The contents of the sam used for reheader is given below:
@HD VN:1.5 SO:coordinate
@SQ SN:chr1 LN:248956422
@SQ SN:chr2 LN:242193529
@SQ SN:chr3 LN:198295559
@SQ SN:chr4 LN:190214555
@SQ SN:chr5 LN:181538259
@SQ SN:chr6 LN:170805979
@SQ SN:chr7 LN:159345973
@SQ SN:chr8 LN:145138636
@SQ SN:chr9 LN:138394717
@SQ SN:chr10 LN:133797422
@SQ SN:chr11 LN:135086622
@SQ SN:chr12 LN:133275309
@SQ SN:chr13 LN:114364328
@SQ SN:chr14 LN:107043718
@SQ SN:chr15 LN:101991189
@SQ SN:chr16 LN:90338345
@SQ SN:chr17 LN:83257441
@SQ SN:chr18 LN:80373285
@SQ SN:chr19 LN:58617616
@SQ SN:chr20 LN:64444167
@SQ SN:chr21 LN:46709983
@SQ SN:chr22 LN:50818468
@SQ SN:chrX LN:156040895
@SQ SN:chrY LN:57227415
@RG ID:1 PL:Illumina HiSeq SM:Plasma
@PG ID:bwa PN:bwa CL:/opt/bwa-0.7.13/bwa mem -M -R @RG\tID:1\tPL:Illumina HiSeq\tSM:Plasma -t 8 Homo_sapiens_assembly38.fasta /sbgenomics/Projects/8e3d501e-ff08-4ae4-b3ec-cc73e54a9b9a/ERR855951_SarcomacfDNA_1.fastq.gz /sbgenomics/Projects/8e3d501e-ff08-4ae4-b3ec-cc73e54a9b9a/ERR855951_SarcomacfDNA_2.fastq.gz VN:0.7.13-r1126
@PG ID:SAMBLASTER CL:samblaster -i /dev/stdin -o /dev/stdout -M VN:0.1.22
@PG ID:GATK ApplyBQSR VN:4.beta.2 CL:ApplyBQSR --output ERR855951_SarcomacfDNA.recalibrated.bam --bqsr_recal_file /sbgenomics/Projects/8e3d501e-ff08-4ae4-b3ec-cc73e54a9b9a/workspace/5ef73ca8-e545-4e5c-9b91-beb69b529d41/ctdna-align_WES___BWA___GATK_4_0__PLASMA_GATK_BaseRecalibrator/ERR855951_SarcomacfDNA.recal_data.grp --input /sbgenomics/Projects/8e3d501e-ff08-4ae4-b3ec-cc73e54a9b9a/workspace/5ef73ca8-e545-4e5c-9b91-beb69b529d41/ctdna-align_WES___BWA___GATK_4_0__PLASMA_BWA_MEM_Bundle_0_7_13/ERR855951_SarcomacfDNA.bam --createOutputBamIndex true --preserve_qscores_less_than 6 --useOriginalQualities false --quantize_quals 0 --round_down_quantized false --emit_original_quals false --globalQScorePrior -1.0 --interval_set_rule UNION --interval_padding 0 --interval_exclusion_padding 0 --readValidationStringency SILENT --secondsBetweenProgressUpdates 10.0 --disableSequenceDictionaryValidation false --createOutputBamMD5 false --createOutputVariantIndex true --createOutputVariantMD5 false --lenient false --addOutputSAMProgramRecord true --addOutputVCFCommandLine true --cloudPrefetchBuffer 40 --cloudIndexPrefetchBuffer -1 --disableBamIndexCaching false --help false --version false --showHidden false --verbosity INFO --QUIET false --use_jdk_deflater false --use_jdk_inflater false --disableToolDefaultReadFilters false PN:GATK ApplyBQSR
After this any tool using the BAM fails, for example Samtools reports a truncated file. The only way I can access it if I used Samtools in the header-only mode, where again I get the same header. What could be the problem here?

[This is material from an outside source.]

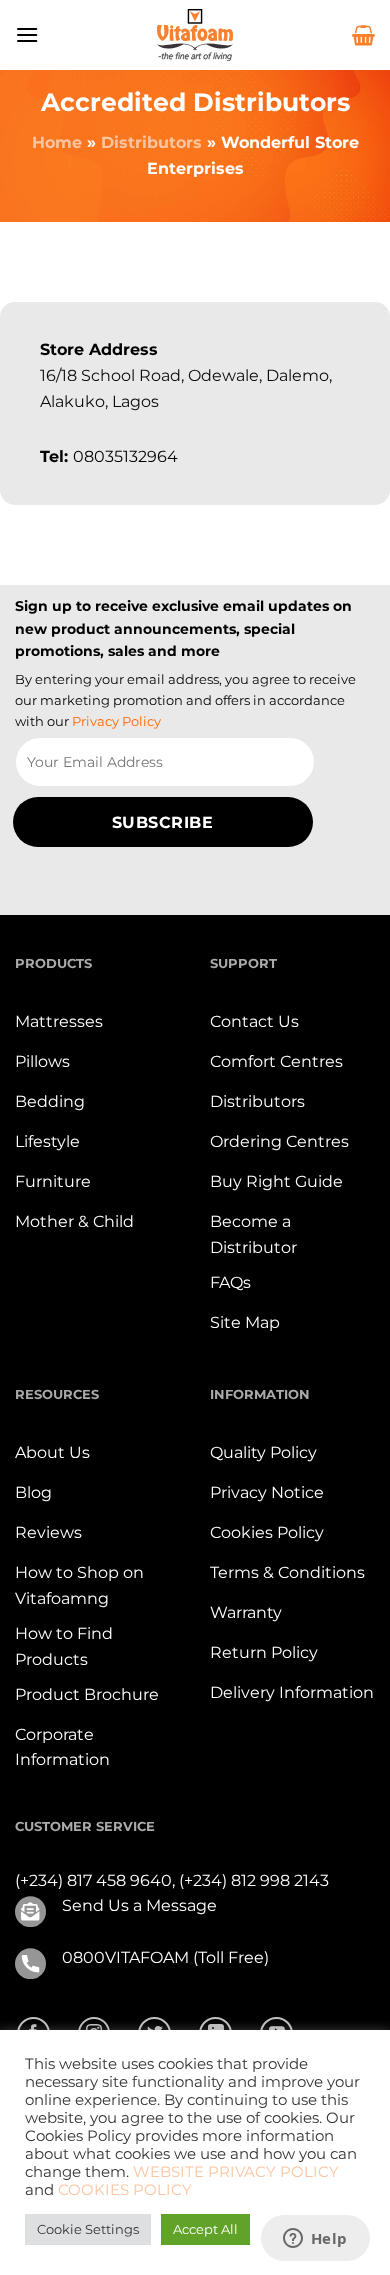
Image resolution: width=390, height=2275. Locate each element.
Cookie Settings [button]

Thanks for the answer. Is there a use-case where samtools reheader works correctly?
Please use
ADD COMMENT/ADD REPLY
when responding to existing posts to keep threads logically organized.This comment should have gone under @Devon's answer.

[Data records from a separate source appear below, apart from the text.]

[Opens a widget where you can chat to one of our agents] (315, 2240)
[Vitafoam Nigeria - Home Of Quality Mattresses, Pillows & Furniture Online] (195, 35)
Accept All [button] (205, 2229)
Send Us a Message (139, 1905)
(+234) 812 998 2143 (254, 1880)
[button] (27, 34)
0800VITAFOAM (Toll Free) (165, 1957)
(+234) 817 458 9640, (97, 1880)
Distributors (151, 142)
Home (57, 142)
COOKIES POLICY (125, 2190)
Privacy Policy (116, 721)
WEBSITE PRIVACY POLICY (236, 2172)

Sure, changing things like "chr1" to "1", or removing chromosomes from the end (or adding chromosomes there). I consider
samtools reheader
to be a very advanced function that largely requires the user be familiar with how BAM files are internally structured.I am asking because we have tried removing chromosomes from the end, as far as I can tell. Your advice works, but I am trying to understand what went wrong.